▶ _RECORDS SUPPLIED_

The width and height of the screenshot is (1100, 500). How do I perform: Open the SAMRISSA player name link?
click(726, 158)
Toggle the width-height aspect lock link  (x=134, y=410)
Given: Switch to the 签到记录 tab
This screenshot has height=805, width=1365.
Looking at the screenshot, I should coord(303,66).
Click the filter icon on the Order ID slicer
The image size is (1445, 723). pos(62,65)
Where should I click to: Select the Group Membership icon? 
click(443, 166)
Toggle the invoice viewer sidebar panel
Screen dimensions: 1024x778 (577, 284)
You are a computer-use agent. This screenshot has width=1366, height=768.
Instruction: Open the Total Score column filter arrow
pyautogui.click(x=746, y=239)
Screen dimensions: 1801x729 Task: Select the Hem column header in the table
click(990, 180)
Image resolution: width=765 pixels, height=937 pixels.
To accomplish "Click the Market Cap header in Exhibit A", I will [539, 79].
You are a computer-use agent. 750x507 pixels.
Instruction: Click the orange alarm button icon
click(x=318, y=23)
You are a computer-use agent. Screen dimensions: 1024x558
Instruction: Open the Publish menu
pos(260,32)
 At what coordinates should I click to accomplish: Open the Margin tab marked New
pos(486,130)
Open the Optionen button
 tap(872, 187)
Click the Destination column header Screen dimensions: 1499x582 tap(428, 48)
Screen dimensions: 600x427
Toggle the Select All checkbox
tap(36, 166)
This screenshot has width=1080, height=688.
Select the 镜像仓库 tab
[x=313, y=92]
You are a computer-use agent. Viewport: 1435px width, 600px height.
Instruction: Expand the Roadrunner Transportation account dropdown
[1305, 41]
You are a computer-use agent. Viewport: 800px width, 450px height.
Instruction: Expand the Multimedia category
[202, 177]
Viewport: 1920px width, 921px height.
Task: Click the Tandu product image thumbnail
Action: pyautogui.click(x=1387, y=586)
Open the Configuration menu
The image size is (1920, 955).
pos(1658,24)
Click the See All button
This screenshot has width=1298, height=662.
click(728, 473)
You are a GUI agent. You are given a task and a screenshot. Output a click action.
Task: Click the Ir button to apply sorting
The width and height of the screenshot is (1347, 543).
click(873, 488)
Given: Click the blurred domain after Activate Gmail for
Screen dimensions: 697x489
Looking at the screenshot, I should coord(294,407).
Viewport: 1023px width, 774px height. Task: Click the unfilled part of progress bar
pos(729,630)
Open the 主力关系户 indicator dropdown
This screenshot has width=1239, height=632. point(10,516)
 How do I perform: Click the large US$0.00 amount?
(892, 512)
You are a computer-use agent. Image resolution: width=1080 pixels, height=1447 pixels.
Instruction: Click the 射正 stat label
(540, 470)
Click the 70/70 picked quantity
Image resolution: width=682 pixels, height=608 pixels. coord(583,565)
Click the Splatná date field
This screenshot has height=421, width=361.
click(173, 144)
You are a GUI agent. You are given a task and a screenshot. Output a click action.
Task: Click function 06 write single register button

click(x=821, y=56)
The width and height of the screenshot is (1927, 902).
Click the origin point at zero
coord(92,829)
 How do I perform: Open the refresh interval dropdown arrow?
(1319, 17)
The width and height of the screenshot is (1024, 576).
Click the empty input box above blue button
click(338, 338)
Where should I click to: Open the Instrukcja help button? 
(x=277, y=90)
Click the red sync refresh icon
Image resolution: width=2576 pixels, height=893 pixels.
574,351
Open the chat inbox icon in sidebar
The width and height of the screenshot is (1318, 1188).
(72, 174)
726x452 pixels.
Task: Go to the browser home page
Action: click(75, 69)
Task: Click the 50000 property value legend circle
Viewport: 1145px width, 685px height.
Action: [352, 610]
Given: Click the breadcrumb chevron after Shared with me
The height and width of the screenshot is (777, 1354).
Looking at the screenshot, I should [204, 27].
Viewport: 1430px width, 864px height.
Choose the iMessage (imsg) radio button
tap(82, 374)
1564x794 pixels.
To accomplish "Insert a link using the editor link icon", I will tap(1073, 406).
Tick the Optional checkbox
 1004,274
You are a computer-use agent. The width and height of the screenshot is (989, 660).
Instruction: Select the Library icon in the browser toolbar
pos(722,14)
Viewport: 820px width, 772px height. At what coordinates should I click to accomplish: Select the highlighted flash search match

▶ _EXERCISE INSTRUCTIONS_
From the data above, count the lines that hold the string "will". Reply with only that number.

▶ _FINISHED EXERCISE_
2